Vous avez, en outre, consacré un encadré à la féminisation de la profession, que vous estimez être à la fois un défi et un atout. En tant que rapporteur des services communs, notamment pour le budget 2005, j'avais noté cette progression de la féminisation. Le service de santé des armées a de 16 à 17 % de femmes médecins, le taux de féminisation s'élevant à 60 % chez les paramédicaux. Ces chiffres, pour être inférieurs à la moyenne civile, sont toutefois très supérieurs au taux de féminisation dans le reste de l'armée. Il n'en reste pas moins qu'il est difficile de fidéliser ces personnels. J'avais fait deux propositions qui sont restées lettre morte : d'une part, privilégier à la sortie des études le choix de l'affectation par nature de poste plutôt que par arme, possibilité que prévoit expressément le statut général des militaires ; d'autre part, rendre le dispositif plus souple en proposant aux médecins et aux autres personnels de santé d'opter entre une affectation dans les effectifs à vocation opérationnelle ou les effectifs du socle, de façon à ne pas contraindre des personnels médicaux ou paramédicaux féminins à quitter l'institution militaire pour des raisons familiales. Je tiens à préciser qu'il s'agirait non pas d'une disposition statutaire mais d'une affectation provisoire avec des passerelles permettant de continuer une carrière dans l'opérationnel. Il m'a été répondu qu'il ne convenait pas de faire de la discrimination au sein de l'armée en fonction du sexe des personnels. Les problèmes liés à la fidélisation n'en existant pas moins, y compris d'ailleurs pour les hommes, ne devrait-on pas réfléchir à une telle solution, compte tenu de l'investissement réalisé dans ces personnels ?
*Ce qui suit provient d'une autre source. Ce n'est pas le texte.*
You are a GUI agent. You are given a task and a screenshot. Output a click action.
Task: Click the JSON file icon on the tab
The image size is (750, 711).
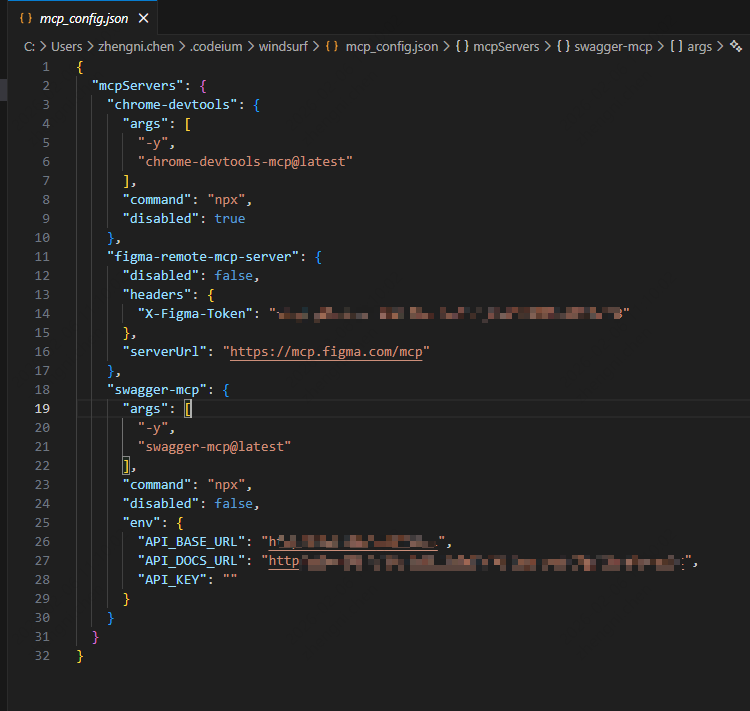(x=26, y=18)
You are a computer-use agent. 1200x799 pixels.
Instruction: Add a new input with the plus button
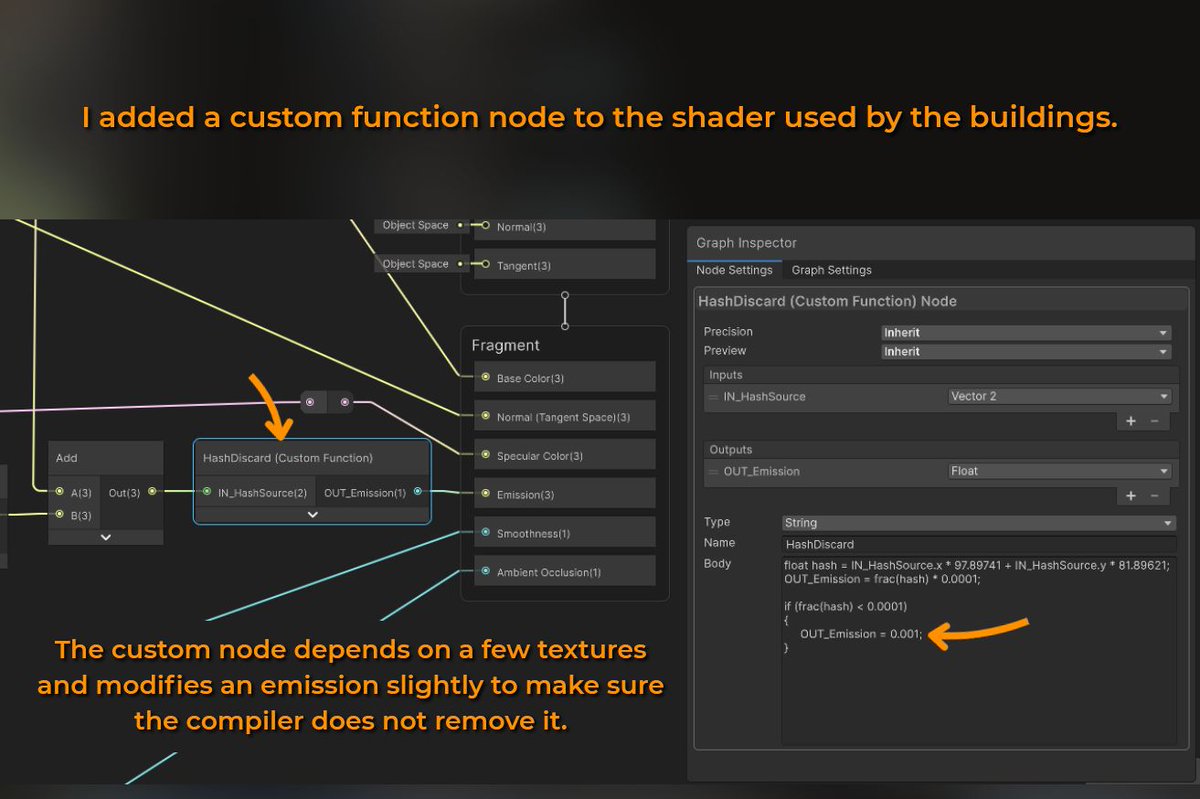coord(1133,421)
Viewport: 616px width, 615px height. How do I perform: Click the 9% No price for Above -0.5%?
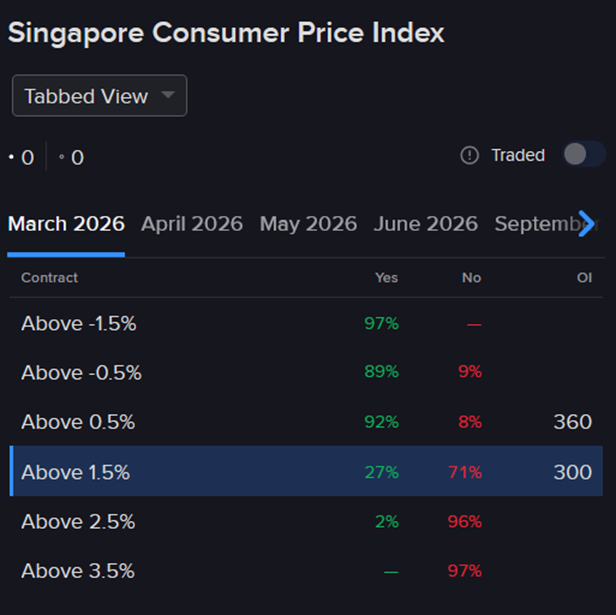point(470,372)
PermalienAlain Hespel, président de la deuxième chambre de la Cour des comptes

Il s'agit de deux remarques importantes qui ont fait l'objet de questions de la part des rapporteurs. Nous n'avons pas reçu beaucoup de réponses satisfaisantes.

Le service de santé des armées ne suit pas ses jeunes retraités et c'est regrettable.

Quant à la question posée par la féminisation, la direction centrale du service de santé des armées nous a paru plus ouverte que l'état-major des armées à l'idée d'affectations personnalisées. Nous nourrissons donc un espoir à ce sujet. Il est certain que les bases de défense peuvent être un moyen de gérer intelligemment la féminisation du service de santé des armées et, plus globalement, des armées.

PermalienPhoto de Michel Voisin

Vous avez évoqué le remboursement du coût des études pour les élèves qui ne vont pas jusqu'au bout de leur contrat. Il faut savoir qu'entre le moment où ils demandent à retourner dans le civil et celui où l'armée y consent, il se passe parfois deux ans, ce qui augmente d'autant les frais d'études à rembourser – j'ai connu trois cas dans la région lyonnaise. Avez-vous étudié ce problème ?

PermalienAlain Hespel, président de la deuxième chambre de la Cour des comptes

Je ne peux vous répondre sur ce point.

PermalienFrançois Saliou

Nous n'avons pas eu à connaître de cas semblables.

Nous nous sommes penchés sur la situation de ceux auxquels le service de santé des armées avait déjà donné quitus : il s'agit le plus souvent de jeunes professionnels et non d'élèves. Nous avons constaté que les créances produites par le service de santé des armées étaient gérées de manière très libérale, tant par le service lui-même que par la trésorerie qui en est responsable. Nous avons eu le sentiment que le quitus est donné assez facilement aux élèves. De fait, le service de santé des armées ne souhaite pas garder contre leur gré des élèves ou de jeunes professionnels qui ne souhaitent manifestement pas y rester.

La séance est levée à dix-huit heures quarante-cinq.